FINANZA E POLITICA/ I nuovi
guai europei per l'Italia nel 2018
Il 2017 non
si chiude bene per l'Europa. L'Italia avrebbe un'occasione importante per
recuperare un peso nell'Ue. Ma servirebbe un miracolo alle elezioni. GIUSEPPE
PENNISI 25 dicembre 2017 Giuseppe Pennisi
Jean-Claude Juncker (Lapresse)
Nonostante
la leggera ripresa economica in atto, il 2017 termina male per l'Europa: in
seguito a un referendum vinto per una manciata di voti, la Gran Bretagna si
distacca del resto dell'Unione europea tramite un negoziato che si profila
lungo e complesso; negli ultimi mesi dell'anno si è accentuato il contrasto tra
il "Gruppo di Visegrad" (Polonia, Repubblica Ceca, Slovacchia,
Ungheria) e il resto delle istituzioni europee su materie gravi
(dall'immigrazione all'unione bancaria), quasi alla vigilia di Natale giungono
i risultati delle elezioni in Catalogna, che promettono grandi tensioni in
Spagna, tali da diffondersi nel resto degli Stati meridionali dell'Ue.
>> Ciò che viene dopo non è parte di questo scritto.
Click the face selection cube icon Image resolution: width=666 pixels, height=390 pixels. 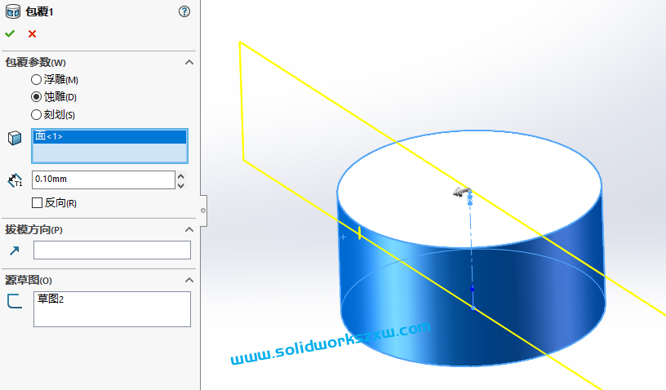(14, 138)
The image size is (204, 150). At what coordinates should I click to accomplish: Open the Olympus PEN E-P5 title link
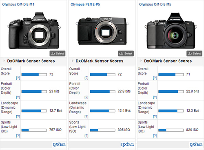(x=85, y=4)
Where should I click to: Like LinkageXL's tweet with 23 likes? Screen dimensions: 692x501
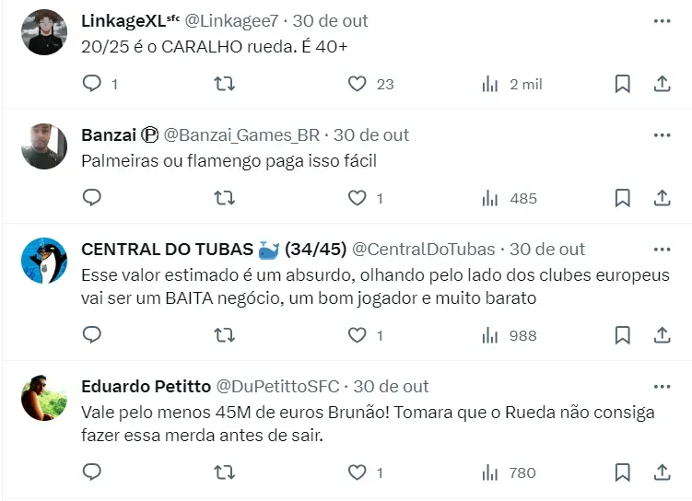[x=358, y=84]
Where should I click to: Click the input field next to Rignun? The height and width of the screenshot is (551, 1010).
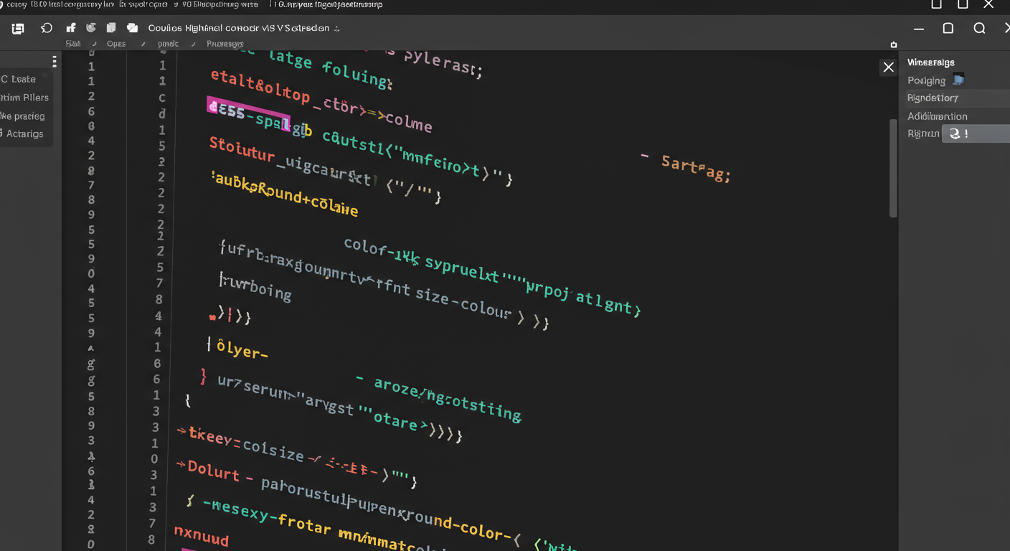976,133
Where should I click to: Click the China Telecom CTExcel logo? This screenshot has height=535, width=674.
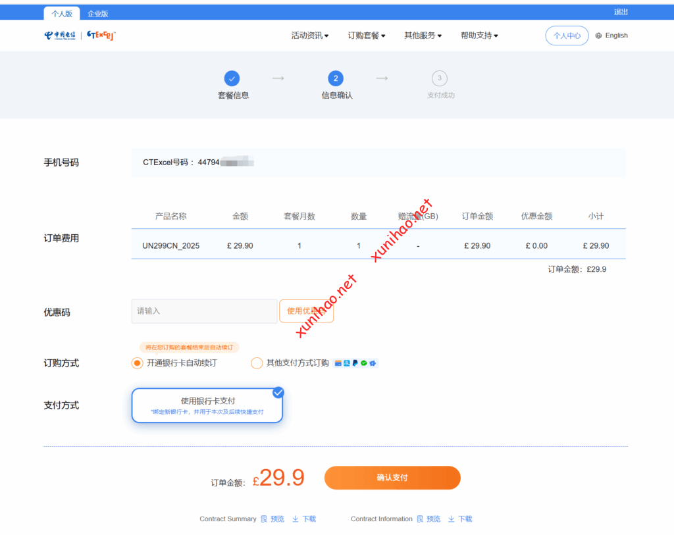(x=80, y=36)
Su
questi problemi "interni" all'Ue, si innescano due temi che non
potranno non avere effetti sull'Unione: da un lato, la riforma tributaria
varata negli Usa riduce la competitività relativa delle imprese europee
rispetto a quelle Usa, da un altro, sotto il profilo sia commerciale sia degli
investimenti, la Cina sta diventando sempre più aggressiva verso un'Unione nei
cui confronti ha antiche recriminazioni (il passato coloniale, la "guerra
dell'oppio") e che vede come un mercato in attesa di essere conquistato e
da cui carpire tecnologia.
Cosa può
fare l'Italia in questo contesto? In passato - dagli anni Sessanta alla fine
degli anni Ottanta - l'Italia aveva il ruolo dell'honest broker, il
mediatore "onesto" in grado di trovare soluzioni adeguate quando
Repubblica federale tedesca, Francia e Gran Bretagna (i principali azionisti)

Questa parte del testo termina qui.